Nothing should be output except the lines from the top of the material below through the line that contains "[button] (23, 52)", each exactly as written.

_Data records_
══════════
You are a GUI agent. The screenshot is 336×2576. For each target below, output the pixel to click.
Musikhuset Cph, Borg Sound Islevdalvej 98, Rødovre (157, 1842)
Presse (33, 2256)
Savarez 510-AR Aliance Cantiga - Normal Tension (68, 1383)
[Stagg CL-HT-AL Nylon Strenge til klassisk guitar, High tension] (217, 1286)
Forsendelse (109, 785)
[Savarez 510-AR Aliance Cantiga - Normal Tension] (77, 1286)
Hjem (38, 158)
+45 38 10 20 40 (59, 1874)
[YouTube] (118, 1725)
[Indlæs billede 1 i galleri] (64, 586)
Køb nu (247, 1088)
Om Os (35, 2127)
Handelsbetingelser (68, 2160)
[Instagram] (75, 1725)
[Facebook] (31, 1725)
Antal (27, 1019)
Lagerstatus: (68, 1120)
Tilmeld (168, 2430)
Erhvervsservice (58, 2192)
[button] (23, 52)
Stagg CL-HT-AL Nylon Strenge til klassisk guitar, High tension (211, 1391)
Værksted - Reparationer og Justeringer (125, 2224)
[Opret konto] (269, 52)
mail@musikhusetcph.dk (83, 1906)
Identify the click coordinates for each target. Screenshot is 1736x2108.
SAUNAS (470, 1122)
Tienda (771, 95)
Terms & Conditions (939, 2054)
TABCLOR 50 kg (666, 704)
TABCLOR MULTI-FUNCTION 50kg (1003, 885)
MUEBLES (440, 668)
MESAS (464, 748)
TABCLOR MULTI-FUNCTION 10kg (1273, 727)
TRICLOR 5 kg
══════════
_Final answer_
You are a GUI agent. The screenshot is 336×2576. For each target below, output the pixel to click.
Musikhuset Cph, Borg Sound Islevdalvej 98, Rødovre (157, 1842)
Presse (33, 2256)
Savarez 510-AR Aliance Cantiga - Normal Tension (68, 1383)
[Stagg CL-HT-AL Nylon Strenge til klassisk guitar, High tension] (217, 1286)
Forsendelse (109, 785)
[Savarez 510-AR Aliance Cantiga - Normal Tension] (77, 1286)
Hjem (38, 158)
+45 38 10 20 40 (59, 1874)
[YouTube] (118, 1725)
[Indlæs billede 1 i galleri] (64, 586)
Køb nu (247, 1088)
Om Os (35, 2127)
Handelsbetingelser (68, 2160)
[Instagram] (75, 1725)
[Facebook] (31, 1725)
Antal (27, 1019)
Lagerstatus: (68, 1120)
Tilmeld (168, 2430)
Erhvervsservice (58, 2192)
[button] (23, 52)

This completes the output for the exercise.